Remove all references to SMI and interpretations about plates and rods that flow from it. Salmon et al. are rather stronger in their assessment of SMI's veracity than the mild criticism that your text implies: they advise not to use it at all and especially not when there is a pronounced change in BV/TV as in your specimens. Increasing BV/TV induces a strong artefact due to increased amounts of concave curvature, which SMI assumes is not there but by which it is strongly biased. Salmon et al. provide some suggestions about how to determine whether your SMI measurement is biased (by calculating the CF, SMI+ and SMI- with BoneJ), and unbiased ways to measure rods and plates.

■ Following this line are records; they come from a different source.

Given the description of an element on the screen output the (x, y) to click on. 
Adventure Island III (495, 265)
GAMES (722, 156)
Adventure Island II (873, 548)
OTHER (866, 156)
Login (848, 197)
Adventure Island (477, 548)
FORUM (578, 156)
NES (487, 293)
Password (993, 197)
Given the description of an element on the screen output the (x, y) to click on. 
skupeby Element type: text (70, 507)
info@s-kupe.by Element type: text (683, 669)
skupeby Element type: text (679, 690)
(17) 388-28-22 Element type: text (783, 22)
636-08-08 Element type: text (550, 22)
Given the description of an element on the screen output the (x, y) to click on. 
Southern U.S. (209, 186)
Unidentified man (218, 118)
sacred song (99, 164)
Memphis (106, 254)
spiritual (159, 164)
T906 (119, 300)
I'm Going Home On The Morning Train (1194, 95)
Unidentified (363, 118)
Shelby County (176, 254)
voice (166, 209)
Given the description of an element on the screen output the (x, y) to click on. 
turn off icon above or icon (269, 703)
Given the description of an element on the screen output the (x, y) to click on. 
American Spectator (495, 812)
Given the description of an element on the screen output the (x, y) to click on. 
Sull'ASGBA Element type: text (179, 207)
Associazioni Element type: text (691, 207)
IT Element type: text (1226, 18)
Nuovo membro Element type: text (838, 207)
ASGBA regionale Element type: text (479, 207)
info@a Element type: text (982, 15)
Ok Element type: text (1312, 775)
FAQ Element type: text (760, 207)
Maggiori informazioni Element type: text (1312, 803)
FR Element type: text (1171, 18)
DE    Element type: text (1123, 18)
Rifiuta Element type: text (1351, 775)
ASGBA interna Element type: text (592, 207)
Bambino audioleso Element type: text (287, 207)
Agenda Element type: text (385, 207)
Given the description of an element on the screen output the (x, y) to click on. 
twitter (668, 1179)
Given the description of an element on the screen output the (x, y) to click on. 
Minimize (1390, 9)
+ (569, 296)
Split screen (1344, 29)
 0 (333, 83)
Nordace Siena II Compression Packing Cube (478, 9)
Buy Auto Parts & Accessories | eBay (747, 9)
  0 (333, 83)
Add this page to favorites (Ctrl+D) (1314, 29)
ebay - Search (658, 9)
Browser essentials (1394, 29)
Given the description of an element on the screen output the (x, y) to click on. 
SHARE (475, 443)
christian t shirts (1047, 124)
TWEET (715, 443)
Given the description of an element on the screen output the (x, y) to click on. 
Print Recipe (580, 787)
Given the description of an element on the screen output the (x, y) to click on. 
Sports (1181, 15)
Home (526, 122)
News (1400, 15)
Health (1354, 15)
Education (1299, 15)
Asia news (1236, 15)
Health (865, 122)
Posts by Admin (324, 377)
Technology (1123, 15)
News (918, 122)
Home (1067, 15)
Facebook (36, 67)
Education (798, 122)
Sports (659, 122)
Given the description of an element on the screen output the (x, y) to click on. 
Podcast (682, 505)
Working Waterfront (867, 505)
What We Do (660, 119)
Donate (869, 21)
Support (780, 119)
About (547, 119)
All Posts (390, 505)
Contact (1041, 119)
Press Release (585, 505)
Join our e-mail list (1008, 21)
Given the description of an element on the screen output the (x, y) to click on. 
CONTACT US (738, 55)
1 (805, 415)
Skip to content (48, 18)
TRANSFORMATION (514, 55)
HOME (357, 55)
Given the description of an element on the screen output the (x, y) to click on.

Remove references to Tb.N - it is redundant when you have Conn.D measurements, which are a topological count of trabeculae.
"a tendency (P = 0.06) for trabecular thickness to be lower with treatment." Remove this. If you are using a significance cutoff (already dubious at p = 0.05), then stick to it. This is a non-significant result and should be reported as such. What was your power? From p and power you can work out the likelihood of a false positive or false negative, which can be alarmingly high (I do note in your methods that you have set a false discovery rate of 5%). https://doi.org/10.1098/rsos.140216
"The reduced bone accrual observed in the present study and in longer duration spaceflights is superficially similar to changes observed in rats following hypophysectomy"
And the reduced accrual is explained mostly by reduced mechanical loading, so the GH emphasis here seems like a red herring or false equivalence. GH and mechanical loading effects are then conflated. The Halloran paper you cite suggests that both GH and mechanical loading are necessary for normal bone mass, which they deduce from creating a severe GH deficiency by hypophysectomy which is rescued by GH only in the presence of mechanical loading. Were your untreated rats GH-deficient? I find the logic around GH administration to this group of animals confused and unconvincing. The observation itself is fine and should be published, but the discussion and rationale of why administering additional GH to GH-sufficient animals would rescue space-flight-induced osteopenia is unclear. In particular the assertion that "It is plausible that GH resistance rather than GH deficiency contributes to the observed effect" lacks sufficient justification; could it simply be that no effect of rhGH would be expected in GH-sufficient animals?
Underlying all this is the concept that trabecular morphology and in particular trabecular bone accrual during growth is strongly influenced by growth hormone, in a dose-dependent (or plasma concentration dependent) manner, and that alterations in GH signalling might underlie osteopenic phenotypes induced by mechanical unloading (i.e.that GH pathways are involved in bone's mechanostat). If that is actually the case, please introduce and clarify for the reader so we can follow your logic.